Ma perché un robot umanoide? RoBee è alto fino a 185 cm, di peso fino a 120 kg (a seconda della configurazione di utilizzo); è attrezzato con oltre 30 giunti, che gli consentono la mobilità degli arti, e di dispositivi di presa intercambiabili (end effectors), per eseguire in maniera efficace diversi task, funzionali ad attività relazionali (semplici gesti come indicare o contare) o alla manipolazione di oggetti. Naviga lo spazio su ruote, invece che sulle gambe (meno efficienti a livello di consumi energetici – d’altra parte, l’uomo dal 3500 a.C. si affida alla ruota per rendere più efficiente la sua mobilità); ma fatta questa eccezione, RoBee è una macchina che in tutto e per tutto replica la struttura del corpo umano.

E il motivo è innanzitutto pratico: è un robot pensato per operare all’interno di ambienti creati a misura d’uomo, in funzione delle sue forme e azioni. Tavoli e sedie sono disegnati per ospitare la seduta delle persone, molti oggetti che usiamo nel quotidiano agevolano con il design le nostre capacità di manipolazione, le linee di produzione di una fabbrica sono spesso costruite a misura e ad altezza d’uomo.

RoBee, per dispiegare le capacità cognitive che gli consentono di operare in effettiva autonomia, deve essere in condizione di integrarsi anche morfologicamente nell’ambiente in cui è impiegato, senza doverne stravolgere le architetture. Ma oltre a questo, c’è una motivazione più profonda. La forma umanoide è una chiave di lettura, un passe-partout che apre un canale di comunicazione tra il mondo delle macchine e il mondo degli uomini.

C’è una fondamentale differenza tra l’interazione con una macchina umanoide e, ad esempio, quella a schermo con una chatbot: l’umanoide lo riconosci come qualcosa con il quale inevitabilmente devi avere una relazione, anche sociale, e soprattutto come un interlocutore che è in grado di agire nel tuo stesso mondo, muovendo bicchieri, oggetti di laboratorio nello spazio (oramai quasi antico) del mondo reale e non solo virtuale. La nostra visione guarda proprio a questo, a una nuova società in cui macchine e persone possano convivere e collaborare in sicurezza.

Robee

Uomo e tecnologia, due binari paralleli

Nella società attuale, conviviamo con le tecnologie, ma in maniera non realmente collaborativa.

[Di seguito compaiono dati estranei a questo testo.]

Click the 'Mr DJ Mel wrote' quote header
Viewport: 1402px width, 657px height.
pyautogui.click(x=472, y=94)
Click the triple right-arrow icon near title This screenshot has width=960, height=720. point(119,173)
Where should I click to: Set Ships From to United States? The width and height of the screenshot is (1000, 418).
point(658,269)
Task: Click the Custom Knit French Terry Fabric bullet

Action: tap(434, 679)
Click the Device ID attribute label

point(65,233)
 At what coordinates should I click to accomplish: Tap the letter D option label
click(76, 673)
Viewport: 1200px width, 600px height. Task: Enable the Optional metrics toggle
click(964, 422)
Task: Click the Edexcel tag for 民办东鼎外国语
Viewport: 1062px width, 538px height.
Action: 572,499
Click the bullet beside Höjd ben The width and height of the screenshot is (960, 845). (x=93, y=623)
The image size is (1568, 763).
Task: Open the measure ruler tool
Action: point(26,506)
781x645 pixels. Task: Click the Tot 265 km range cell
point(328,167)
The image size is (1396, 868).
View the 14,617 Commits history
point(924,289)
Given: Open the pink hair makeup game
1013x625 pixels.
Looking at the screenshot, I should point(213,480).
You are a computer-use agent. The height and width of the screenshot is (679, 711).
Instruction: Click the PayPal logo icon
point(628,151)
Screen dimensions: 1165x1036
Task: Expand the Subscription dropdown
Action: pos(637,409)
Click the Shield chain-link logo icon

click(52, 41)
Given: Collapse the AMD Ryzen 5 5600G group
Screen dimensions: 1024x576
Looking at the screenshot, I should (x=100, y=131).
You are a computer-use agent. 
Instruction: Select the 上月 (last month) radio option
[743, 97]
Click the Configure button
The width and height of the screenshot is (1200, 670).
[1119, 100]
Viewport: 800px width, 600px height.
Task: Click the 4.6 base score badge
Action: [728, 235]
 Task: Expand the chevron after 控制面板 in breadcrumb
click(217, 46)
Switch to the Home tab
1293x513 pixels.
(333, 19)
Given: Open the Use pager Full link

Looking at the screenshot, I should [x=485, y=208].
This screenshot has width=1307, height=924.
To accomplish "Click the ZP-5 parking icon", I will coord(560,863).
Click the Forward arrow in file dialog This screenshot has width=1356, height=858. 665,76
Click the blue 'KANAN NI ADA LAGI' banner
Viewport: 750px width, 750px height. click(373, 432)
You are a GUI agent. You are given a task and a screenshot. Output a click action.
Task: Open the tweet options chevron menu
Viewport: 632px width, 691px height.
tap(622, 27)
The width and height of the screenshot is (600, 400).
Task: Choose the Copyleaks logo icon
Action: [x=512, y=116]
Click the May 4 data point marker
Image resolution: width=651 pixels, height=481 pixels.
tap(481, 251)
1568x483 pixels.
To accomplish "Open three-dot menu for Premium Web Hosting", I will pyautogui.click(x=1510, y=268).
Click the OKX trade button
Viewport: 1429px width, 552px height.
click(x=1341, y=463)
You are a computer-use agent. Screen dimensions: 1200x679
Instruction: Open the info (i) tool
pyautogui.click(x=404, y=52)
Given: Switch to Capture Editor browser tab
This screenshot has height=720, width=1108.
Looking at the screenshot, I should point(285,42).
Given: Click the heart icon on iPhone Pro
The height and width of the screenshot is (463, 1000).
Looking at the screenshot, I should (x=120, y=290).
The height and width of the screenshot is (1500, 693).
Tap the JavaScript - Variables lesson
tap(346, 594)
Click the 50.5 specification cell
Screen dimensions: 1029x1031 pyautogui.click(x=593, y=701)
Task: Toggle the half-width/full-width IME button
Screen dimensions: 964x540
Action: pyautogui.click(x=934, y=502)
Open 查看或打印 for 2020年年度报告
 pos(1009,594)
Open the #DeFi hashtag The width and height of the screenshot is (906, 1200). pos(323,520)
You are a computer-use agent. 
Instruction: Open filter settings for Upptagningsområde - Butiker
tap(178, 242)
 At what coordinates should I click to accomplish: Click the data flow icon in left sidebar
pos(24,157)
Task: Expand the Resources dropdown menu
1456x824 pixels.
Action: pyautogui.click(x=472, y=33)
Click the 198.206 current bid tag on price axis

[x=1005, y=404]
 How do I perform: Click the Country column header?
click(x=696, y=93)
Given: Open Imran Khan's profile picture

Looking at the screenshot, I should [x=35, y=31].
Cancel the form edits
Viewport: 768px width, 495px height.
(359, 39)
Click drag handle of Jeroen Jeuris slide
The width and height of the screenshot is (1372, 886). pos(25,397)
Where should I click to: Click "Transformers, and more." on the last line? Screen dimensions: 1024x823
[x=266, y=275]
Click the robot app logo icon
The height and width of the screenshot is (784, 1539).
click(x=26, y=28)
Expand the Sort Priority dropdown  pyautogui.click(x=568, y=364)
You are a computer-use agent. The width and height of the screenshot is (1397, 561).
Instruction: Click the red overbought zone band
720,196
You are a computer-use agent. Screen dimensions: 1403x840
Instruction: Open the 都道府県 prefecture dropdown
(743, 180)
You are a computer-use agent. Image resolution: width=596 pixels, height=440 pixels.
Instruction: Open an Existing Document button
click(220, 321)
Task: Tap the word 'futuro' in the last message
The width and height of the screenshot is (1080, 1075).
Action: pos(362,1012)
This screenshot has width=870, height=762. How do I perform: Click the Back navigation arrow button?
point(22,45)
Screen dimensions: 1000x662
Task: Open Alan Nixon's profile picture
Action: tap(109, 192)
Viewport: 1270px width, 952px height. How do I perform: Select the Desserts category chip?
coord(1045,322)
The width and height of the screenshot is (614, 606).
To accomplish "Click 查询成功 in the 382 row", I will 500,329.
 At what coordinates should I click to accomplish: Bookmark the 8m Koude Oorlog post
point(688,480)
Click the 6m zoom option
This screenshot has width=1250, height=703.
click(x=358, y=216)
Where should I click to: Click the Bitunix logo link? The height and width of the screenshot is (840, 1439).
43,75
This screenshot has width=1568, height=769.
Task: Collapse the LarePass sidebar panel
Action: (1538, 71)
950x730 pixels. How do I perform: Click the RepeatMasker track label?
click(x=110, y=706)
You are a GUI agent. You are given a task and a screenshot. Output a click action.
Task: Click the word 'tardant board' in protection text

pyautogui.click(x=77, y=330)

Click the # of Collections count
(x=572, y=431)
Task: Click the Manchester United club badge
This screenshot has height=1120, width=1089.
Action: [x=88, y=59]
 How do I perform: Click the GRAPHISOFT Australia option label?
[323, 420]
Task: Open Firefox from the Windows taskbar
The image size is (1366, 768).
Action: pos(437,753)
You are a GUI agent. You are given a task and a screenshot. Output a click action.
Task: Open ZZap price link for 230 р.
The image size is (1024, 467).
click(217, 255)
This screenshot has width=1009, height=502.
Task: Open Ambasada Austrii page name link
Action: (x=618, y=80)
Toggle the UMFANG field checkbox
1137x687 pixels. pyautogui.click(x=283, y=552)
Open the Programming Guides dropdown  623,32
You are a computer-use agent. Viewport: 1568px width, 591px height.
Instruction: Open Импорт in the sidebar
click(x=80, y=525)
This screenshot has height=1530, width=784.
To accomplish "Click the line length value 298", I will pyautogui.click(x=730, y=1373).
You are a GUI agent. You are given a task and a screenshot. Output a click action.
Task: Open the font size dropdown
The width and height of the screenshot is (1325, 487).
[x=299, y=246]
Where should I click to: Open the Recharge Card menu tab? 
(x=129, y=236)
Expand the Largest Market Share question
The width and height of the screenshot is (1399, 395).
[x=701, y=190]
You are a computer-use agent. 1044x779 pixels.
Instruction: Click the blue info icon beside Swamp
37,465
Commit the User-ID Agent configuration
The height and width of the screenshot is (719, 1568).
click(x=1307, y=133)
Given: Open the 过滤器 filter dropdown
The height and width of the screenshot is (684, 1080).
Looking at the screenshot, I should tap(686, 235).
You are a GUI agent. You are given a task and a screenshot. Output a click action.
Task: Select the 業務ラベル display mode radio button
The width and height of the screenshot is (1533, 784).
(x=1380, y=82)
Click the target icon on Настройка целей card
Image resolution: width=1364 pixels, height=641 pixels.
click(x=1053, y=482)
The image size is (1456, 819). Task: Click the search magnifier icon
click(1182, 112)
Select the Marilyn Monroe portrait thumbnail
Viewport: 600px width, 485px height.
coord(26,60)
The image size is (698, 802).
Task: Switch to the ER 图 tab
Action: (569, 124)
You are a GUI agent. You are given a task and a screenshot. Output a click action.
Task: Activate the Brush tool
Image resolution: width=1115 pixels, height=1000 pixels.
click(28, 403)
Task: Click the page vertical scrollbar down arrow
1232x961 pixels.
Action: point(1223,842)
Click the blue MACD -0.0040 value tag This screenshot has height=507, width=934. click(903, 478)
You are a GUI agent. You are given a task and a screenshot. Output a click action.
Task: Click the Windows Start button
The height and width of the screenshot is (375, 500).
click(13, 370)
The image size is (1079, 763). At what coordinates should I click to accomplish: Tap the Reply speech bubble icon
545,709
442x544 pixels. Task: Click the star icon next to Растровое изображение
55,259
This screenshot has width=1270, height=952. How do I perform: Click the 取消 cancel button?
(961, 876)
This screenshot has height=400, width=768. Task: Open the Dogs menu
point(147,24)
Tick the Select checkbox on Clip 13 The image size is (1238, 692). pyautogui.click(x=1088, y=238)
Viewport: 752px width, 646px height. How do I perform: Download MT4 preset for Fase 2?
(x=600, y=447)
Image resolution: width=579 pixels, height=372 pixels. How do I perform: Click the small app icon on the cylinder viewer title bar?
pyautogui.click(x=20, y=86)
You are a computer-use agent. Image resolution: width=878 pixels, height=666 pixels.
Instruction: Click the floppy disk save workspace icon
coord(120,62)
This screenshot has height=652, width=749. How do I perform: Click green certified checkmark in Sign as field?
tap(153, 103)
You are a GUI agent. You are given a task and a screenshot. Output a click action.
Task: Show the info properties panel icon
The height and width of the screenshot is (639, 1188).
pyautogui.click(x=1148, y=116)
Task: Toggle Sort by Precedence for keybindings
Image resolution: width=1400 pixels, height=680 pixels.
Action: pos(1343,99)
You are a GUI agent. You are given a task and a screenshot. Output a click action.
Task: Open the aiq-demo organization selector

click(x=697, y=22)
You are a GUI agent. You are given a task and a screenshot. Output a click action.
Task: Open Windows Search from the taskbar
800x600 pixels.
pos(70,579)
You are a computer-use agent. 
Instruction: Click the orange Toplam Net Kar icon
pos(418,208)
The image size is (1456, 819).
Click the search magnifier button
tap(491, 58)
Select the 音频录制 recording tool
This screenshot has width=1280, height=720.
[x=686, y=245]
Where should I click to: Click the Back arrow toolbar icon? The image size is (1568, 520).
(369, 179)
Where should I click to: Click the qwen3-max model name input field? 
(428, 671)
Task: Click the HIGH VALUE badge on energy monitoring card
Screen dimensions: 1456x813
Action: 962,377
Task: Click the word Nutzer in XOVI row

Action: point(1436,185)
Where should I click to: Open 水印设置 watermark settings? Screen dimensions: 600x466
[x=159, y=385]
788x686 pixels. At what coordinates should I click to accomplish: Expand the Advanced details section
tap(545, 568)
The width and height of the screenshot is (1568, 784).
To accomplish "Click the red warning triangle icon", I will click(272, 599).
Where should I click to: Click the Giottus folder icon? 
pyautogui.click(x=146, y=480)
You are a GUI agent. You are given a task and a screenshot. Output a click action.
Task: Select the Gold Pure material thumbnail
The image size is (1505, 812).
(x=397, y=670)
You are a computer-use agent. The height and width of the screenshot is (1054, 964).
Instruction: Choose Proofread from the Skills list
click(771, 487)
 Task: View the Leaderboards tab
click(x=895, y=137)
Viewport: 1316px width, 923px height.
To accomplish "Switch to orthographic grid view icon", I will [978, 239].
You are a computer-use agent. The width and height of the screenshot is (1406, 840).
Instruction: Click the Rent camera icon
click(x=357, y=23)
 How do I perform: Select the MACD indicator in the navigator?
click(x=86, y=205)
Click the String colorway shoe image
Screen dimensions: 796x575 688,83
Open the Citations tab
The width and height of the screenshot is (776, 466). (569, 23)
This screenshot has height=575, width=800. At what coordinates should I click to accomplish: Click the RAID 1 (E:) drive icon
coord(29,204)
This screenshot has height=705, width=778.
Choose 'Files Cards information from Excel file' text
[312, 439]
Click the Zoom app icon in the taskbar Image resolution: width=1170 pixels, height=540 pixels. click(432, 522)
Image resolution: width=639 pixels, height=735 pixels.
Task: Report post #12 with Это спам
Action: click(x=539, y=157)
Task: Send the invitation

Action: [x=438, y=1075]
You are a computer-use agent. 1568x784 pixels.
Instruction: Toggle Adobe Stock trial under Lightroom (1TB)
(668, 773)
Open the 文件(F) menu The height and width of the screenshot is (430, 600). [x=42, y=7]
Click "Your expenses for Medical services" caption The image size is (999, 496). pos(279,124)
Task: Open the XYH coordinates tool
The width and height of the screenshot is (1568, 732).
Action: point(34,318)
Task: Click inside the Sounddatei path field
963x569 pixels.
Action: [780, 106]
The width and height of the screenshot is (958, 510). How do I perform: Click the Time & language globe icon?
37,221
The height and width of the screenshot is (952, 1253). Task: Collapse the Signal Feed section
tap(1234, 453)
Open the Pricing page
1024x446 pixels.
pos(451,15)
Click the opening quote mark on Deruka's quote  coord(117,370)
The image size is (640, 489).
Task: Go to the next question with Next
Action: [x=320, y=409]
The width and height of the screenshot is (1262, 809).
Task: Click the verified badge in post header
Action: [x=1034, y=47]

Nel mondo produttivo, in particolare, con la transizione 4.0 abbiamo conseguito un alto livello di digitalizzazione delle fabbriche, che ci consente la raccolta di una mole significativa di dati, con cui possiamo efficientare i processi, renderli progressivamente più automatizzati e migliorare la produttività. Questo progresso, tuttavia, spesso non ha tenuto conto del ruolo dell’operatore umano, che anzi nei peggiori casi è relegato a meccanismo di un sistema in cui è l’intelligenza artificiale a dettare i tempi, un po’ come succedeva all’operaio Charlot in Tempi Moderni.

Uomo e tecnologia si sono evoluti su due binari che corrono paralleli, non si incontrano, non dialogano e spesso (anche negli ambienti di fabbrica tecnologicamente più evoluti) conducono la persona “inseguire” la macchina, ad assecondarne le esigenze, svolgendo lavori a basso valore aggiunto, se non addirittura pericolosi per la salute.

L’evoluzione di Industria 5.0

L’evoluzione che prefigura l’industria 5.0, nuovo paradigma dichiaratamente human centered, ha invece nel “cognitivismo” l’elemento essenziale, intesa come capacità della macchina di acquisire dei dati dall’esterno e di analizzarli in senso “critico”. Un’innovazione che emancipa la condizione di asservimento dell’uomo alla macchina e consente l’instaurazione tra i due di un rapporto alla pari, pienamente collaborativo, in quanto permette all’intelligenza umana di riconoscere in quella artificiale non una struttura analitica da assecondare, ma un interlocutore autonomo con cui confrontarsi e a cui delegare delle mansioni.

È il ribaltamento di un paradigma che da sempre caratterizza i sistemi produttivi e su cui oggi possiamo concretamente intervenire, integrando l’innovazione tecnologica con le nuove sensibilità e il nuovo dettato culturale in materia di sostenibilità. È un percorso appena avviato, che porta a un’umanità più tecnologica e a macchine più umanizzate: un sogno che la ricerca insegue da sempre e che oggi, finalmente, siamo pronti a portare fuori dai laboratori, per farne un’innovazione a servizio del benessere comune.